======== Data provided ========

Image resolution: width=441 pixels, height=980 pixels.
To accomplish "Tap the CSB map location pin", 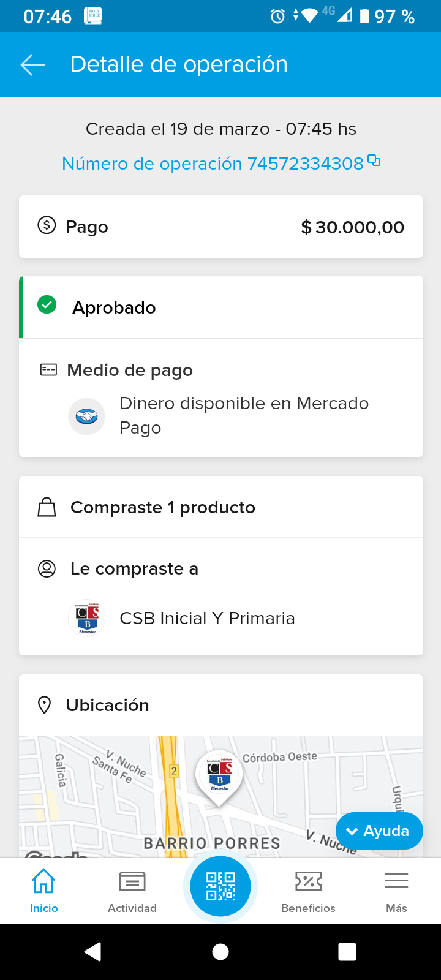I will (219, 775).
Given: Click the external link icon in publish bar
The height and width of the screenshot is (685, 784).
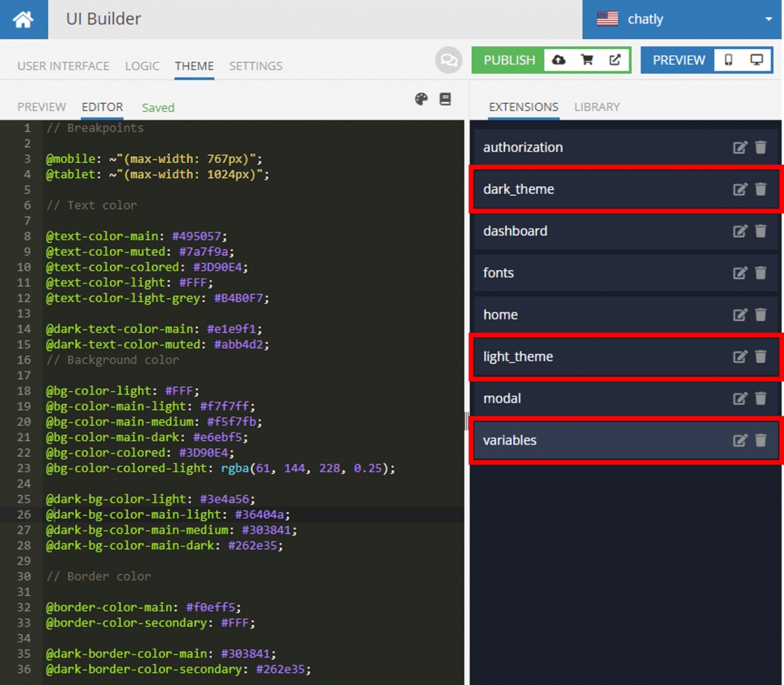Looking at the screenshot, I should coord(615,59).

========
======== Data provided ========

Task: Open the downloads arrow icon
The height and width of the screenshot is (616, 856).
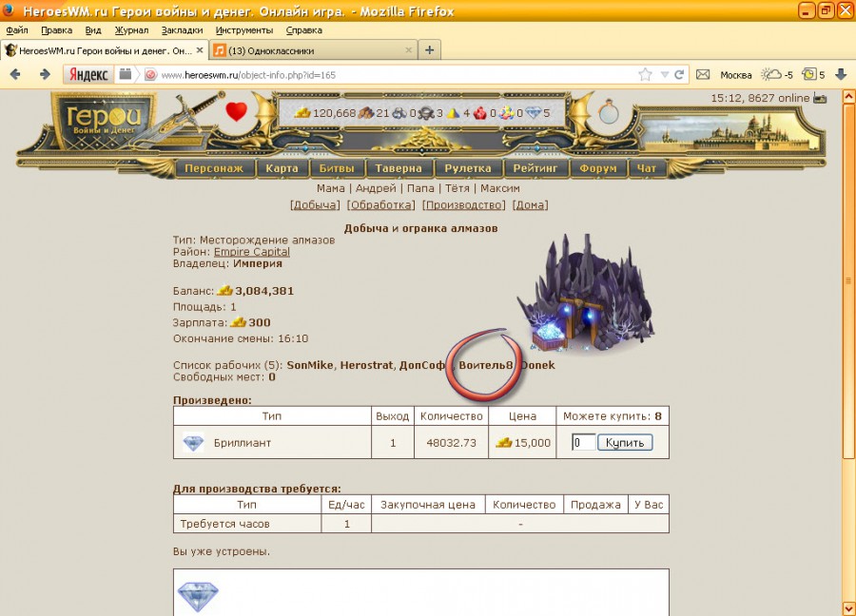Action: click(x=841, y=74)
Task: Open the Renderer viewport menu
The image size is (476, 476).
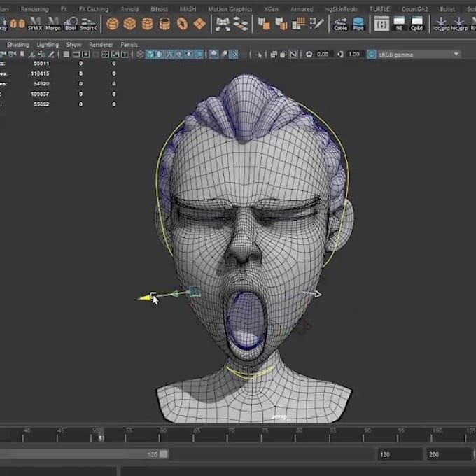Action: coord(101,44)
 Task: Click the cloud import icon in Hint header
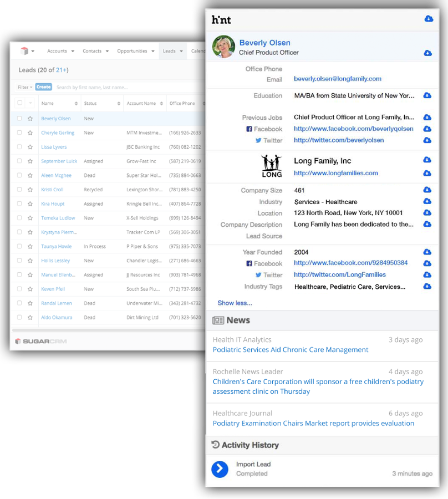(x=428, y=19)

========
======== Data provided ========

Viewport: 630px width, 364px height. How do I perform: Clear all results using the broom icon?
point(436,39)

========

Exercise :: For this exercise, copy every line of the data that holds "Open".

Problem solution ::
Task: Open the downloads arrow icon
Task: Open the Renderer viewport menu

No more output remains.